Prof. Andrew Koppelman (Northwestern) on the Emory Law Journal Controversy

It is now notorious that the Emory Law Journal commissioned and then tried to censor, as “hurtful and unnecessarily divisive,” an article that denied the existence of systemic racism. Journal rejected the article after the author refused bowdlerizing his work. In protest, two other authors contributed to the same issue. This has been portrayed as a familiar left/right fight, except for one detail: One of the authors who withdrew is on the left. There have been others. askingWho’s that guy? And what did he think?

That’s me. I am urgently concerned about systemic racism, which I have written about extensively, but I withdrew to protest the illiberalism that has these student editors in its grip. Illiberalism has negative consequences for universities and racial equality. This is a reflection of an ever more influential view of racial inequality that seems to be indifferent to the well-being of those it claims to serve. This is not an issue of right or wrong.

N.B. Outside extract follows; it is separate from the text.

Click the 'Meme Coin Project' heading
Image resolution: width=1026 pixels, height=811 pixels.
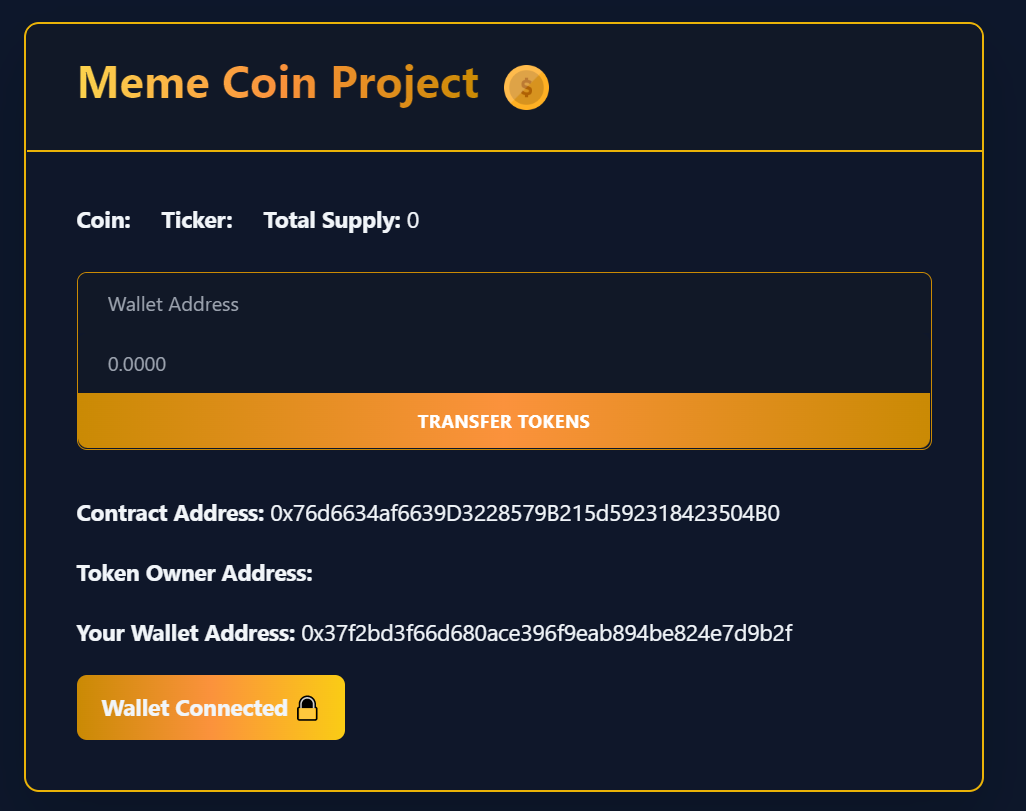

Law journal invited papers to be presented at a symposium honoring Michael Perry. Perry is one of the foremost living constitutional theorists. An invitation like this usually requires a promise to publish the paper if all basic standards of scholarship are met. Larry Alexander of the University of San Diego, who was invited to participate in Perry’s research on racial disparity, was one of those invitees. Alexander claimed that Black poverty is not caused by racism, but cultural factors which have led to family disintegration and poor education achievement.

Alexander was told by Emory editors that he would be unable to publish the essay unless they removed a section from his discussion. In their first memo, they stated that the Emory editors’ comments were merely suggestions. They encouraged Alexander to use or discard these suggestions however he wished. The memo noted that the “refutation of systemic racism” might not be an acceptable position as a matter of prudential concern. The editors changed their mind when Alexander decided to stick with that thesis. Next came an ultimatum. They acknowledged that there are “fair points in intellectual disagreement which would not necessarily warrant taking extreme measures to withdraw our publication offer.” They said that his article was “hurtful” and unnecessary divisive.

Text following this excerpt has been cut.